● **WHAT TO WORK ON**: Each line below must be reproduced exactly.

● **Saved entries**:
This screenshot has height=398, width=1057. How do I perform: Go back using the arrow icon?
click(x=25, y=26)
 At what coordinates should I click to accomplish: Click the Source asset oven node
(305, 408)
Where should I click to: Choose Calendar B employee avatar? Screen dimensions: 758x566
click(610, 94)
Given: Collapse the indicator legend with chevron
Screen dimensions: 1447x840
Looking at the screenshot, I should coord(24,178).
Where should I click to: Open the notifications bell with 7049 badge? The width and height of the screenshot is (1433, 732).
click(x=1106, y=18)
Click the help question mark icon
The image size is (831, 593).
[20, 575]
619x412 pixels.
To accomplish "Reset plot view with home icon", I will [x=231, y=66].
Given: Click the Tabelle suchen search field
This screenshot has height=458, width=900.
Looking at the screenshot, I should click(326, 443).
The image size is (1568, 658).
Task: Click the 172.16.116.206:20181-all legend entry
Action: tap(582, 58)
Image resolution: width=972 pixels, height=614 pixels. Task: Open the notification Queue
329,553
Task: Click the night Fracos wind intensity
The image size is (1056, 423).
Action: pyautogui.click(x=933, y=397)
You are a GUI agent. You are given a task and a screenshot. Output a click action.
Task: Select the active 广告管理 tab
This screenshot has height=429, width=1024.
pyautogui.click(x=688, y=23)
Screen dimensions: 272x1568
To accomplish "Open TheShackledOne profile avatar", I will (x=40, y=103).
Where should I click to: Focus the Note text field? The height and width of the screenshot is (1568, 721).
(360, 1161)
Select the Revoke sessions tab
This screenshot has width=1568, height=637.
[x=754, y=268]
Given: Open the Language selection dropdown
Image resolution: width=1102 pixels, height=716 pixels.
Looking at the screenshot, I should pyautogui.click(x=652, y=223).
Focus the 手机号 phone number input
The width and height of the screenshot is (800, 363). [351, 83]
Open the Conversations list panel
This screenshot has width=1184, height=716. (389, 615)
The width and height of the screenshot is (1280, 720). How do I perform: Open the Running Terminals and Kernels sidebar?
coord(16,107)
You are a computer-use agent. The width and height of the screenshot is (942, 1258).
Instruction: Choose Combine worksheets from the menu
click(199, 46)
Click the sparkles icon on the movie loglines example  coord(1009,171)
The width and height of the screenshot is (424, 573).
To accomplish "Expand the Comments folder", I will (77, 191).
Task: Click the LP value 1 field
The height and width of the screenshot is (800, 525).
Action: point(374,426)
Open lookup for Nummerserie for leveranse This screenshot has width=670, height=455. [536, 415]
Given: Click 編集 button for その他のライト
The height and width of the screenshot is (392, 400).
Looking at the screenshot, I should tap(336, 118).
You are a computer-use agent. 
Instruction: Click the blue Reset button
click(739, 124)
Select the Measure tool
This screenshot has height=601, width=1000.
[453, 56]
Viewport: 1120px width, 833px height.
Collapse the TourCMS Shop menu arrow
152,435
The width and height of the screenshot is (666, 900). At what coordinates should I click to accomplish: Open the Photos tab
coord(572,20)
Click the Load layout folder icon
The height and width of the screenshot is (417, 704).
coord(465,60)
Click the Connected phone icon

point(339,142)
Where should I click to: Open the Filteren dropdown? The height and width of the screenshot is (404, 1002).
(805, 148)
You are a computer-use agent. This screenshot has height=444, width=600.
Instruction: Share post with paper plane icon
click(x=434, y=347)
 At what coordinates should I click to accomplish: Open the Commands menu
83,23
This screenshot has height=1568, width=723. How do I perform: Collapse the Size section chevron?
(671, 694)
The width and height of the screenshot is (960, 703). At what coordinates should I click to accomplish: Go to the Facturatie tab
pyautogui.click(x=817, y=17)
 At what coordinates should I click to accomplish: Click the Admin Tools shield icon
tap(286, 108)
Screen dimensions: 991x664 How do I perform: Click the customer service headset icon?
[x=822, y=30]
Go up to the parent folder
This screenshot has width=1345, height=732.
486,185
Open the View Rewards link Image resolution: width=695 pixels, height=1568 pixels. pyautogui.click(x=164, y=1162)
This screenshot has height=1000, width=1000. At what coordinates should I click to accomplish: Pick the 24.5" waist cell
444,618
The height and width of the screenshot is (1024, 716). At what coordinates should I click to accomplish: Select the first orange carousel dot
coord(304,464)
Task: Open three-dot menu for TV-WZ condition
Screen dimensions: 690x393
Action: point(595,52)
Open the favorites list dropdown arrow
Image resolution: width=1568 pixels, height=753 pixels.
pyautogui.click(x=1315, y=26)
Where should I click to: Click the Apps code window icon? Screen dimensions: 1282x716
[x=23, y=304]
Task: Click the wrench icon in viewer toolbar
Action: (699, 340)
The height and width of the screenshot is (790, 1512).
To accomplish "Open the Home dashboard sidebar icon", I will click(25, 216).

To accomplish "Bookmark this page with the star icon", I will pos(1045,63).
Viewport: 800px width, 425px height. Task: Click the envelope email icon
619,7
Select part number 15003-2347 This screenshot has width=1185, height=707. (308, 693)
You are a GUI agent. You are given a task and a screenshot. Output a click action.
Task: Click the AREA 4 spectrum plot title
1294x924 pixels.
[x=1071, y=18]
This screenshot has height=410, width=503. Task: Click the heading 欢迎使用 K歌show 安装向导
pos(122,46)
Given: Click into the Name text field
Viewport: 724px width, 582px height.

● **ANSWER BELOW**:
This screenshot has height=398, width=1057. How do I perform: Go back using the arrow icon?
click(x=25, y=26)
 At what coordinates should I click to accomplish: Click the Source asset oven node
(305, 408)
Where should I click to: Choose Calendar B employee avatar? Screen dimensions: 758x566
click(610, 94)
Given: Collapse the indicator legend with chevron
Screen dimensions: 1447x840
Looking at the screenshot, I should coord(24,178).
Where should I click to: Open the notifications bell with 7049 badge? The width and height of the screenshot is (1433, 732).
click(x=1106, y=18)
Click the help question mark icon
The image size is (831, 593).
[20, 575]
619x412 pixels.
To accomplish "Reset plot view with home icon", I will [x=231, y=66].
Given: Click the Tabelle suchen search field
This screenshot has height=458, width=900.
Looking at the screenshot, I should click(326, 443).
The image size is (1568, 658).
Task: Click the 172.16.116.206:20181-all legend entry
Action: tap(582, 58)
Image resolution: width=972 pixels, height=614 pixels. Task: Open the notification Queue
329,553
Task: Click the night Fracos wind intensity
The image size is (1056, 423).
Action: pyautogui.click(x=933, y=397)
You are a GUI agent. You are given a task and a screenshot. Output a click action.
Task: Select the active 广告管理 tab
This screenshot has height=429, width=1024.
pyautogui.click(x=688, y=23)
Screen dimensions: 272x1568
To accomplish "Open TheShackledOne profile avatar", I will (x=40, y=103).
Where should I click to: Focus the Note text field? The height and width of the screenshot is (1568, 721).
(360, 1161)
Select the Revoke sessions tab
This screenshot has width=1568, height=637.
[x=754, y=268]
Given: Open the Language selection dropdown
Image resolution: width=1102 pixels, height=716 pixels.
Looking at the screenshot, I should pyautogui.click(x=652, y=223).
Focus the 手机号 phone number input
The width and height of the screenshot is (800, 363). [351, 83]
Open the Conversations list panel
This screenshot has width=1184, height=716. (389, 615)
The width and height of the screenshot is (1280, 720). How do I perform: Open the Running Terminals and Kernels sidebar?
coord(16,107)
You are a computer-use agent. The width and height of the screenshot is (942, 1258).
Instruction: Choose Combine worksheets from the menu
click(199, 46)
Click the sparkles icon on the movie loglines example  coord(1009,171)
The width and height of the screenshot is (424, 573).
To accomplish "Expand the Comments folder", I will (77, 191).
Task: Click the LP value 1 field
The height and width of the screenshot is (800, 525).
Action: point(374,426)
Open lookup for Nummerserie for leveranse This screenshot has width=670, height=455. [536, 415]
Given: Click 編集 button for その他のライト
The height and width of the screenshot is (392, 400).
Looking at the screenshot, I should tap(336, 118).
You are a computer-use agent. 
Instruction: Click the blue Reset button
click(739, 124)
Select the Measure tool
This screenshot has height=601, width=1000.
[453, 56]
Viewport: 1120px width, 833px height.
Collapse the TourCMS Shop menu arrow
152,435
The width and height of the screenshot is (666, 900). At what coordinates should I click to accomplish: Open the Photos tab
coord(572,20)
Click the Load layout folder icon
The height and width of the screenshot is (417, 704).
coord(465,60)
Click the Connected phone icon

point(339,142)
Where should I click to: Open the Filteren dropdown? The height and width of the screenshot is (404, 1002).
(805, 148)
You are a computer-use agent. This screenshot has height=444, width=600.
Instruction: Share post with paper plane icon
click(x=434, y=347)
 At what coordinates should I click to accomplish: Open the Commands menu
83,23
This screenshot has height=1568, width=723. How do I perform: Collapse the Size section chevron?
(671, 694)
The width and height of the screenshot is (960, 703). At what coordinates should I click to accomplish: Go to the Facturatie tab
pyautogui.click(x=817, y=17)
 At what coordinates should I click to accomplish: Click the Admin Tools shield icon
tap(286, 108)
Screen dimensions: 991x664 How do I perform: Click the customer service headset icon?
[x=822, y=30]
Go up to the parent folder
This screenshot has width=1345, height=732.
486,185
Open the View Rewards link Image resolution: width=695 pixels, height=1568 pixels. pyautogui.click(x=164, y=1162)
This screenshot has height=1000, width=1000. At what coordinates should I click to accomplish: Pick the 24.5" waist cell
444,618
The height and width of the screenshot is (1024, 716). At what coordinates should I click to accomplish: Select the first orange carousel dot
coord(304,464)
Task: Open three-dot menu for TV-WZ condition
Screen dimensions: 690x393
Action: point(595,52)
Open the favorites list dropdown arrow
Image resolution: width=1568 pixels, height=753 pixels.
pyautogui.click(x=1315, y=26)
Where should I click to: Click the Apps code window icon? Screen dimensions: 1282x716
[x=23, y=304]
Task: Click the wrench icon in viewer toolbar
Action: (699, 340)
The height and width of the screenshot is (790, 1512).
To accomplish "Open the Home dashboard sidebar icon", I will click(25, 216).

To accomplish "Bookmark this page with the star icon", I will pos(1045,63).
Viewport: 800px width, 425px height. Task: Click the envelope email icon
619,7
Select part number 15003-2347 This screenshot has width=1185, height=707. (308, 693)
You are a GUI agent. You are given a task and a screenshot. Output a click action.
Task: Click the AREA 4 spectrum plot title
1294x924 pixels.
[x=1071, y=18]
This screenshot has height=410, width=503. Task: Click the heading 欢迎使用 K歌show 安装向导
pos(122,46)
Given: Click into the Name text field
Viewport: 724px width, 582px height.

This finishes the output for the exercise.